The Alumni Association, Groseth said, “has gone from a staff of six to having the talents of 51.”
Stevenson said he received no pay raise as a result of the merger. He decided his office was too large, and it’s being divided up into smaller offices and a conference room as part of the $20,000 remodeling to make space for additional employees.
Asked if MSU is gearing up for a $100 million major fundraising campaign, something retired MSU President Geoff Gamble talked about before the recession hit, Stevenson they’re in the advanced planning stages. A consultant has been hired to determine how large the campaign should be, and MSU’s administration is developing a strategic plan that will set MSU’s priorities, which would shape the campaign’s goals.

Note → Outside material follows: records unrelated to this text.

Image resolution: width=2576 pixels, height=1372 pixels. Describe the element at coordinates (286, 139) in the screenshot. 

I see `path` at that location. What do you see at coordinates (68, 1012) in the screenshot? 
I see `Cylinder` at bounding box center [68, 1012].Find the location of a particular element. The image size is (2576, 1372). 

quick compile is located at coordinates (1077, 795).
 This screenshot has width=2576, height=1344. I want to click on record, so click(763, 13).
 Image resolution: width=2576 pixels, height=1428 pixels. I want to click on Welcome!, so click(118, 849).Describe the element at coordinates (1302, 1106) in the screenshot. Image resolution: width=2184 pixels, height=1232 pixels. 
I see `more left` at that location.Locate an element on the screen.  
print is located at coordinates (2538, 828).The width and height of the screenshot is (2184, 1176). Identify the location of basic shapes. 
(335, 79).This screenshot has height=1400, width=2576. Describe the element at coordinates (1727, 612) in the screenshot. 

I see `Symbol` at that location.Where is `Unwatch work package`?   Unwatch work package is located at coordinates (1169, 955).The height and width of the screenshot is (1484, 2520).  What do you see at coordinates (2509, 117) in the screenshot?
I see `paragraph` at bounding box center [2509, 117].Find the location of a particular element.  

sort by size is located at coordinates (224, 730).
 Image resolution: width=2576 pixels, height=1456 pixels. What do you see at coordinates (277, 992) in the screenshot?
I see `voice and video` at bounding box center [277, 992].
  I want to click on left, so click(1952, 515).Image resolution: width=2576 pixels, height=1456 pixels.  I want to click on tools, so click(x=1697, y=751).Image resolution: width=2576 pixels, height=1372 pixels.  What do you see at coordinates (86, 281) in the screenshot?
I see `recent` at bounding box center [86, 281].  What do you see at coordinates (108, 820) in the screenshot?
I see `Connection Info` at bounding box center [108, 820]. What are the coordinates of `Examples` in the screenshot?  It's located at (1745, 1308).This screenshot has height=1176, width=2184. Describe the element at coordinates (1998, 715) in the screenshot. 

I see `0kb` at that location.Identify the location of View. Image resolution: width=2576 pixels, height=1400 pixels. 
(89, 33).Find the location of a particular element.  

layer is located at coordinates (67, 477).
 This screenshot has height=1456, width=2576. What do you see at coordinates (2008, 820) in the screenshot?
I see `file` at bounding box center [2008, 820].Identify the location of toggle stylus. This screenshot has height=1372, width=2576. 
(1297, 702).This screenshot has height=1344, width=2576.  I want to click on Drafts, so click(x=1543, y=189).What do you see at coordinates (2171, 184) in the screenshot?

A new 18-member board of governors has been formed to run the merged organization. There are more than 50 people serving on the two old boards; some chose to become members of new advisory boards. Mike Ferris, an engineering graduate who lives near Atlanta and also has a home at Big Sky, is new chairman of the board of governors.
The future looks bright, despite the lingering weak economy, Stevenson said. The student phone-a-thon, which raises money for colleges and academics, has seen the number of first-time donors jump 58 percent, and the average gift is up 63 percent.
Groseth said people have great “support and loyalty and love for MSU.”